Racing Game History: F355 Challenge (1999)

If you’ve ever experienced the carefree thrill of blasting past palm trees Sega’s classic arcade racer Out Run (1986) or marveled at the realism achieved in the ‘90s with the Formula One simulator Virtua Racing, Game Developer Yu Suzuki thanks you for your quarters (or Yen depending). 

Suzuki started his career developing games for Sega’s debut home console, the SG-1000, but it was his work advancing the use of 3D graphics for added immersion in several of Sega’s notable race games that had us flooring it to the arcade.  This push toward 3D started in the ‘80s  with Sega’s “Super Scaler” technology used in games like OutRun and Space Harrier (1985), which featured sprites that appeared to grow and shrink depending how distant they were from the camera.
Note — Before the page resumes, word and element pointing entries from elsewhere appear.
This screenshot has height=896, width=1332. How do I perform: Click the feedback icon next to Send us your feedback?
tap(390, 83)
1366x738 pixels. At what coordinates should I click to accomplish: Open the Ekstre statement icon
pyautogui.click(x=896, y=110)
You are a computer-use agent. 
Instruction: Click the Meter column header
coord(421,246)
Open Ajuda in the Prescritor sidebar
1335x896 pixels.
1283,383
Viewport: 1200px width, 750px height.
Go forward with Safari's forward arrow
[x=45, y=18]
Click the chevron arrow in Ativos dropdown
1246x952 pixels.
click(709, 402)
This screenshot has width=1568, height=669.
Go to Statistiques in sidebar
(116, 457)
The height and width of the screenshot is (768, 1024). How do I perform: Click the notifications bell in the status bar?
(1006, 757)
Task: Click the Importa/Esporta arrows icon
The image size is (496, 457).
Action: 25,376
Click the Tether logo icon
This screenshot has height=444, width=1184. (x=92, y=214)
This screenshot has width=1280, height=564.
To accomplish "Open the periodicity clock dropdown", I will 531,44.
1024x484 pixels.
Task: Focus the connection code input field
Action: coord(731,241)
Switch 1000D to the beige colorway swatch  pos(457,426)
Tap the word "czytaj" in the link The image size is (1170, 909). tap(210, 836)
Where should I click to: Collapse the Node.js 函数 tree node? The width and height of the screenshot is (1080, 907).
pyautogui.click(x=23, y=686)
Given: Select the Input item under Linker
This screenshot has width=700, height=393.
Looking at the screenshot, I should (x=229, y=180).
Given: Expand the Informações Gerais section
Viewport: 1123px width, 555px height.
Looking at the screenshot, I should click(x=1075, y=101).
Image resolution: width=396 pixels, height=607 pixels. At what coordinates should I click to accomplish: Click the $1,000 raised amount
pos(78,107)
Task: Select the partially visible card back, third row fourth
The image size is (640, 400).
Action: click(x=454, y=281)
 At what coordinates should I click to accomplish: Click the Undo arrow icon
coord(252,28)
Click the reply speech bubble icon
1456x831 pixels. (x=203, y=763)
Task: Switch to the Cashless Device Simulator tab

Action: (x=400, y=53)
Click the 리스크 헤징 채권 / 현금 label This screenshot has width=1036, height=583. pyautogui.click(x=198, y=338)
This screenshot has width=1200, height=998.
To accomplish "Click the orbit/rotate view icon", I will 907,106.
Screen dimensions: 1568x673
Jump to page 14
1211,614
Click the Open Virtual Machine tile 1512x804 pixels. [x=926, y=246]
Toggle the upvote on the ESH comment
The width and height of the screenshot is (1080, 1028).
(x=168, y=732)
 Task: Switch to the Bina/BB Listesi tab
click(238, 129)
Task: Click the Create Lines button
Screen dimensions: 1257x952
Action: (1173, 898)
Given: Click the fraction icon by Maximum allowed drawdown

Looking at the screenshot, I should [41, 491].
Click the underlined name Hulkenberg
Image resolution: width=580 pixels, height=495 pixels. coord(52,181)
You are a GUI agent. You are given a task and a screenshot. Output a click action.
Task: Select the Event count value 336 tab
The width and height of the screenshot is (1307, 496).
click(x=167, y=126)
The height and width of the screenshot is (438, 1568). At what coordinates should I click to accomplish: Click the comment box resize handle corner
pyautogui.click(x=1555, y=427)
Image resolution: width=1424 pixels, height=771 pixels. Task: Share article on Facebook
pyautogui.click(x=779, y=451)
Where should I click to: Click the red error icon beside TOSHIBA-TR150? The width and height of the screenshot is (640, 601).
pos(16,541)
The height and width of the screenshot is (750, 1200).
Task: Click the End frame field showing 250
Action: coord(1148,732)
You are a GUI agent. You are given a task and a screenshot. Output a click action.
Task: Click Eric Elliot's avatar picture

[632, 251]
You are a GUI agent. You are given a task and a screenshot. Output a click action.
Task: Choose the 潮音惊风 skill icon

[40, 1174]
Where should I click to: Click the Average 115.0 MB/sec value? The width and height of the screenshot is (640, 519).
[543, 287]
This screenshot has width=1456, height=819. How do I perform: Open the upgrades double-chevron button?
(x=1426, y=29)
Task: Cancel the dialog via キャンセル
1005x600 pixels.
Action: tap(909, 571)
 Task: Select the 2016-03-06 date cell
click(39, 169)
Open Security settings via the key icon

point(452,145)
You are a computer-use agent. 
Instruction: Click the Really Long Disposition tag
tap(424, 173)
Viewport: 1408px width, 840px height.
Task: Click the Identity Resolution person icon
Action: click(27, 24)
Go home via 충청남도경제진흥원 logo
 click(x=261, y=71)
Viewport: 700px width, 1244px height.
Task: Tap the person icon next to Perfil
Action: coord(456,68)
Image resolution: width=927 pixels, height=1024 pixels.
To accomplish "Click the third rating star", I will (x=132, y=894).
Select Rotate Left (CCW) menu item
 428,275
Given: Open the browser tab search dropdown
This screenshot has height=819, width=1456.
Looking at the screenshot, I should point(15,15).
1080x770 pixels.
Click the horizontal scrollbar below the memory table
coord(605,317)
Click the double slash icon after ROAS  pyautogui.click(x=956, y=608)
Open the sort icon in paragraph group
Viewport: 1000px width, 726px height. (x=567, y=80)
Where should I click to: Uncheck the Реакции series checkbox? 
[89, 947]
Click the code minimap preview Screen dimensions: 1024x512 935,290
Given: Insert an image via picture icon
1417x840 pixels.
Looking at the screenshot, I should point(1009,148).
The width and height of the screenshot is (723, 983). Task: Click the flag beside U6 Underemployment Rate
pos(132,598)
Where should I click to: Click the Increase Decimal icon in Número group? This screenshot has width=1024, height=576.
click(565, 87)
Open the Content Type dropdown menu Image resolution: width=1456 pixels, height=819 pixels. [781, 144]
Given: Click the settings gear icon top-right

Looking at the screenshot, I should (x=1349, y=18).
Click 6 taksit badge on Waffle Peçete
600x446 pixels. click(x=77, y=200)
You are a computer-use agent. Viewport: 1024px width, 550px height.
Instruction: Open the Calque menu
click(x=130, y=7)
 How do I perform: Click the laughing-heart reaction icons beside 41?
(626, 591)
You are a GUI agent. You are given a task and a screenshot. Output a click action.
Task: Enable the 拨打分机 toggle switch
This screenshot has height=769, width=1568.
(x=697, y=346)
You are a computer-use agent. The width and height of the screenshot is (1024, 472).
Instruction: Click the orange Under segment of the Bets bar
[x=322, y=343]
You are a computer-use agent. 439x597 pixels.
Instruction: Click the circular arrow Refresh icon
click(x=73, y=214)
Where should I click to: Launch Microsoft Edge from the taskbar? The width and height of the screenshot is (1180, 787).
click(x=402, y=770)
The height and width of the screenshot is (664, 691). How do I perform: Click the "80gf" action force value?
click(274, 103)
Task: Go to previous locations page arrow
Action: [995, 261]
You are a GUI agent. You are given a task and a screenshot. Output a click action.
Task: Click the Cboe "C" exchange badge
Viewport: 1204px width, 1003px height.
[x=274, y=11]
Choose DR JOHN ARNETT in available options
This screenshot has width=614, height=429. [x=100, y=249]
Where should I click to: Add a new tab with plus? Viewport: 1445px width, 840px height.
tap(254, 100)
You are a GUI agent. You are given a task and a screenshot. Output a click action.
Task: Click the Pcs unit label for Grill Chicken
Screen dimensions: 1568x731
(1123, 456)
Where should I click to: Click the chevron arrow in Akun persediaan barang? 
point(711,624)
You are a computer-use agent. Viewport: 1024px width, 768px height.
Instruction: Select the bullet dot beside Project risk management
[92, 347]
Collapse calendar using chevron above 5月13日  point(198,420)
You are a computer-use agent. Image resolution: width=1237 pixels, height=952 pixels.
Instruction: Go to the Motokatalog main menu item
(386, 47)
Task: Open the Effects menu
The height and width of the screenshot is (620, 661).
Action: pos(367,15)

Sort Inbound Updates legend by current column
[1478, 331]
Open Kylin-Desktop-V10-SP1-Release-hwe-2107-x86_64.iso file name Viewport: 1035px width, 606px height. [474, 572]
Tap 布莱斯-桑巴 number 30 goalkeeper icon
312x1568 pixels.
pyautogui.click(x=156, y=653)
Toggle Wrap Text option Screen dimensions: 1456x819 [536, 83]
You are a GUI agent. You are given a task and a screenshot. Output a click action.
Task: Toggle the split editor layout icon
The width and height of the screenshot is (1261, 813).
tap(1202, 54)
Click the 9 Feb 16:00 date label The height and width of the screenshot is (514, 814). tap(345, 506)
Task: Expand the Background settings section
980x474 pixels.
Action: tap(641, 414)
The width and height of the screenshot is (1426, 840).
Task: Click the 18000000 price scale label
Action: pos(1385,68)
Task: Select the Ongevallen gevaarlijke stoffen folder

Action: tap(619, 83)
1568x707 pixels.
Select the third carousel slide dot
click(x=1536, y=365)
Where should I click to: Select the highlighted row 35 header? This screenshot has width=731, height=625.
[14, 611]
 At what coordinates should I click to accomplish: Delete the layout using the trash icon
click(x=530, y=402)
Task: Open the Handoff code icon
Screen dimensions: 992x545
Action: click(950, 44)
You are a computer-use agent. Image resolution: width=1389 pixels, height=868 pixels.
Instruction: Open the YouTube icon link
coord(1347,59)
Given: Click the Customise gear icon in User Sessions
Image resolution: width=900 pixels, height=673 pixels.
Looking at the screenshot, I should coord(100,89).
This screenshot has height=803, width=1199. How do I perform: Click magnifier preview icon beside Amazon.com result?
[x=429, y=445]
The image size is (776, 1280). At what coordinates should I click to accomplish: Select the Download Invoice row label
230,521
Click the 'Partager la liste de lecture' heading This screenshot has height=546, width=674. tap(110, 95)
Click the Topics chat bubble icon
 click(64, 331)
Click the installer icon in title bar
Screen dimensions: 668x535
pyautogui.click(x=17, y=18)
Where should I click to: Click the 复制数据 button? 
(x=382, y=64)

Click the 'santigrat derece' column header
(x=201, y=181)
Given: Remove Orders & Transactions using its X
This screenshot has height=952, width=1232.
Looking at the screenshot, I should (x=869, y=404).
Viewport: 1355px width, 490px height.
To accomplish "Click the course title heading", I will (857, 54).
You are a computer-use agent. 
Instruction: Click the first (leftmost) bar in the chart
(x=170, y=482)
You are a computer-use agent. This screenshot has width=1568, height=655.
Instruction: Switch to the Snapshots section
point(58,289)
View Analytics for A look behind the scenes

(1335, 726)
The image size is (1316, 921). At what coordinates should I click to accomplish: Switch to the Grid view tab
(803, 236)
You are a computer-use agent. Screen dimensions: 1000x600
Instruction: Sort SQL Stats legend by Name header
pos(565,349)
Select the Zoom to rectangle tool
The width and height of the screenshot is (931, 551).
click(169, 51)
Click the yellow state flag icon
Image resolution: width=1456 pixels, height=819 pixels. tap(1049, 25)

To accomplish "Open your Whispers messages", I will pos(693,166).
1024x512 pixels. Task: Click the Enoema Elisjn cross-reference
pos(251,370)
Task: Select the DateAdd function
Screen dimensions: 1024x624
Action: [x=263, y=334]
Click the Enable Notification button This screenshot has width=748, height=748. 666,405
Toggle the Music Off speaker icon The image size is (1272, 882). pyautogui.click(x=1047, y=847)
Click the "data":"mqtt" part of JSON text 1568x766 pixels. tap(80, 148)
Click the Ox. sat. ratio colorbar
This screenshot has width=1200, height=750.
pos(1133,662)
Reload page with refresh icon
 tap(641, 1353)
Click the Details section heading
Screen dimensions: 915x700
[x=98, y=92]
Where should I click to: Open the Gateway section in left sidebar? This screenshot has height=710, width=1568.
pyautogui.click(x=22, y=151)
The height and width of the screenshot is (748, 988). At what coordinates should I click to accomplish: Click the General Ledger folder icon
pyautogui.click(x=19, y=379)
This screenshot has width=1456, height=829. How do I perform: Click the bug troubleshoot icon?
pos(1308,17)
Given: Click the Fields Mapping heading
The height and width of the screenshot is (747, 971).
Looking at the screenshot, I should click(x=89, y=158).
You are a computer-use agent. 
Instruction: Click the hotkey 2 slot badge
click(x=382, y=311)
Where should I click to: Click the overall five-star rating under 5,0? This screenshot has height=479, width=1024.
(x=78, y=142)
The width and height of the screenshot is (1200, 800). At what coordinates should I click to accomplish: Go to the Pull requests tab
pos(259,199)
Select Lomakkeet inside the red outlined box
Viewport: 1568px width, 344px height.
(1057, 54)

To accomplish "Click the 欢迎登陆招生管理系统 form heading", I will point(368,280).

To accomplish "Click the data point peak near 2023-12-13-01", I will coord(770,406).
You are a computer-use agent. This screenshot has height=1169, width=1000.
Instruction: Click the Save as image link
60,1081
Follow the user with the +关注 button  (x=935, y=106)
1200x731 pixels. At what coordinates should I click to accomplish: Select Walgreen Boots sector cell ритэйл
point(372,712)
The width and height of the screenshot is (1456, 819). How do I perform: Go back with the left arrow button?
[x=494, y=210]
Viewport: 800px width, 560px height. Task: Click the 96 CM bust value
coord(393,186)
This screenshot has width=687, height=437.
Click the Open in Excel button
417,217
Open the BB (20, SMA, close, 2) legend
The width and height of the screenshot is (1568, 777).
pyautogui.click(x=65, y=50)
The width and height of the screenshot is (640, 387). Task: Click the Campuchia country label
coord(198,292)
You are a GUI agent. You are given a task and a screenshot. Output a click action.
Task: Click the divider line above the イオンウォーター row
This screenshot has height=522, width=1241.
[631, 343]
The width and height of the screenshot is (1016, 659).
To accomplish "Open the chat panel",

In the early ‘90s, Suzuki’s work on the “Virtua” series including Virtua Racing (1992), demonstrated the possibilities for increased realism in simulation games thanks to polygonal graphics. All of this was revving up to Suzuki’s arcade racing magnum opus, 1999’s F355 Challenge: Passione Rossa.

A loving tribute to a legendary Ferrari machine, F355 Challenge was considered one of the most realistic driving games of its time thanks in no small part to the excellent 3D graphics that have held their charms despite the passage of time. In the arcade, additional immersion was achieved with the three-screen version of the arcade cabinet that allowed players to look to the left and right as if they were peering through the side windows in a real F355. 

Console ports of the game on the Sega Dreamcast and PlayStation 2 couldn’t compete with the cabinet in terms of sheer number of screens or added details like an H-shaped shifter and force feedback, but they did best the original arcade game (later versions received an update) in one way: more tracks. That’s right! When the quarters ran out you could console yourself with five additional tracks on your Dreamcast including one based on the Ferrari-owned track where they test drive their own cars. 

Video features footage captured from the Sega Dreamcast version

After F355 Challenge, Suzuki continued a prolific stint of game development including the open-world adventure series Shenmue, additional entries in the Virtua Fighter series, and more. And for race fans? Suzuki gave us a shot of nostalgia with an old favorite remade with polygonal graphics in OutRun 2 in 2003.